Subí por el elevador y cuando inserté la llave en la cerradura no se escuchó ningún gruñido. Temí que Ñoqui estuviera muerta. Luego oí unos pasos dentro del departamento y pensé que Graciela se había apiadado de mí y estaba dándole de comer a la perra. Se abrió la puerta, pero no era Graciela, sino Luis.

¿Qué haces aquí?, le pregunté. Tenía cara de dormido. Vine a darle de comer a Ñoqui, contestó. Le pregunté cuándo había llegado. Hace una hora, fue su respuesta. ¿Y dejaste sola a mamá? Se dio la vuelta sin responderme y me dijo que cerrara la puerta. La cerré y lo seguí hasta la cocina. ¿Quieres un café?, preguntó. Le dije que no. Empezó a lavar un vaso en el fregadero y me dijo: mamá ha muerto. En ese momento apareció la perra, yo retrocedí por instinto, ella vino a olerme, meneó la cola y salió de la cocina, se detuvo en el pasillo y me miró, como si exigiera una explicación de por qué no había ido a darle de comer. ¿Cuándo?, pregunté sin dejar de mirar a Ñoqui. Al verla tan dócil, sentí vergüenza. El lunes a mediodía, dijo Luis. Entonces lo miré a él, incrédulo. ¡Pero eso fue hace dos días! ¿Por qué no me lo dijiste?, y él se sentó a la mesita del desayunador, miró por la ventana y dijo: si te lo hubiera dicho, habrías ido corriendo a Cuernavaca, sin darle de comer a Ñoqui. Te lo iba a decir tan pronto como le hubieras dado de comer.

Volvió a pararse, abrió el refri y se sirvió un vaso de jugo.

–No habrías resucitado a mamá corriendo a Cuernavaca –prosiguió–. Eras más necesario acá, dándole de comer a la perra. Pero tuviste miedo.

–¡Sólo quería venir con alguien! –exclamé–. Graciela no quiso acompañarme y tu amigo del bóxer me dejó plantado, sin embargo ahora estoy aquí. ¡Estaba por abrir la puerta, tú lo viste!

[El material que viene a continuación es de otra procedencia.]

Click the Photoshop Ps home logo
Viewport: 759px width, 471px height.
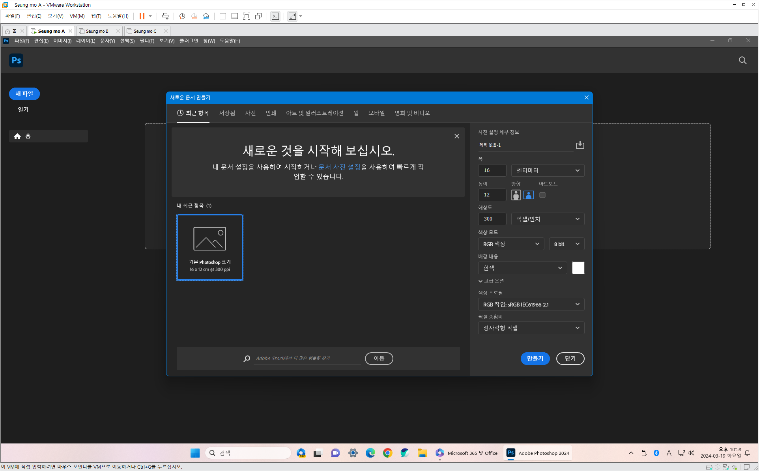coord(16,60)
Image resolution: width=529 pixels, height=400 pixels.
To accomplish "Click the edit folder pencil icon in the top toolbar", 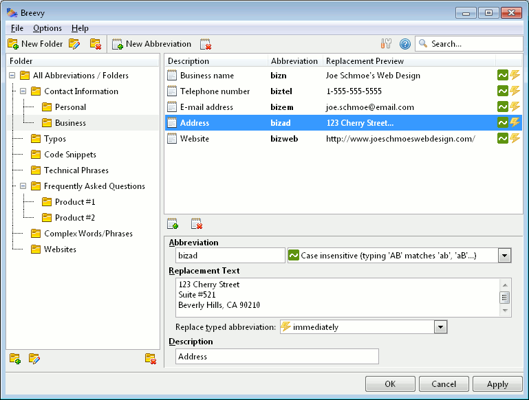I will tap(74, 44).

Volvió a sentarse a la mesita del desayunador. Yo también me senté. Se hizo un silencio repentino. Mamá había muerto. ¿Qué importaba todo lo demás?

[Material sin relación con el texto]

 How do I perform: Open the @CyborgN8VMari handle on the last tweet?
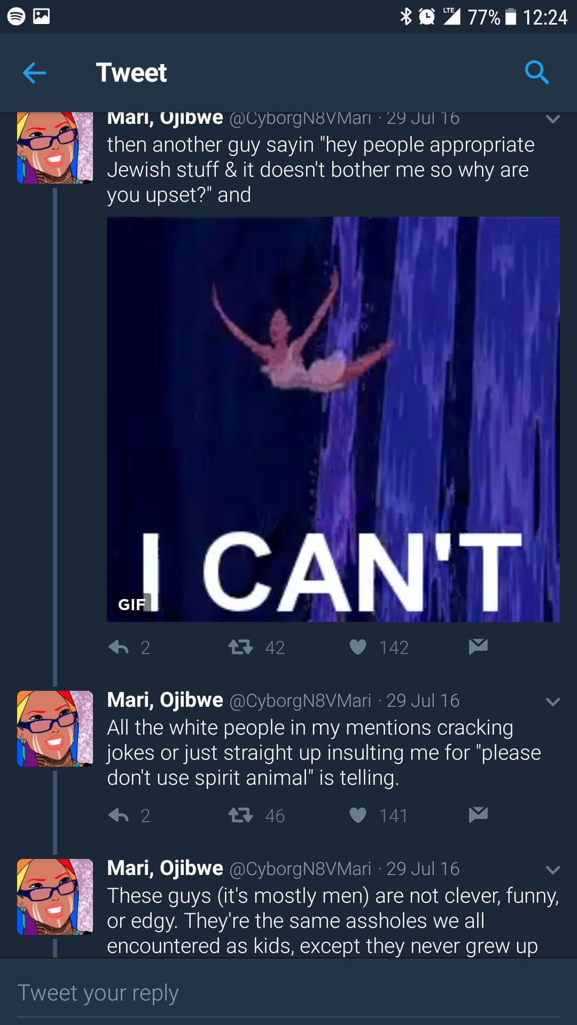300,869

–¿La cremaste? –le pregunté.

–La velé toda la noche en la capilla del hospital. Al otro día hice los trámites para la cremación. Traté de demorar las cosas porque quería que la vieras, pero ellos tienen sus reglas y hubo que incinerarla cuando llegó su turno. No he pegado el ojo en dos días.

Puso los brazos sobre la mesita y recostó la cabeza sobre ellos, en ademán de dormirse. Lo observé y me pregunté si yo no habría actuado de la misma forma. Me había pasado el día anterior pensando en Ñoqui, que no había comido en tres días, y sólo una o dos veces en mamá.

Luis levantó la cabeza, se puso de pie, fue a su habitación y regresó con un recipiente de porcelana, que puso sobre la mesita del desayunador.

–¡Sus cenizas! –dijo, y volvió a reclinar su cabeza en los brazos. Afuera empezaba a clarear. Miré el recipiente durante unos minutos, sin abrirlo.

–Hazme un café –le dije, y encendí un cigarro, pero Luis ya se había dormido.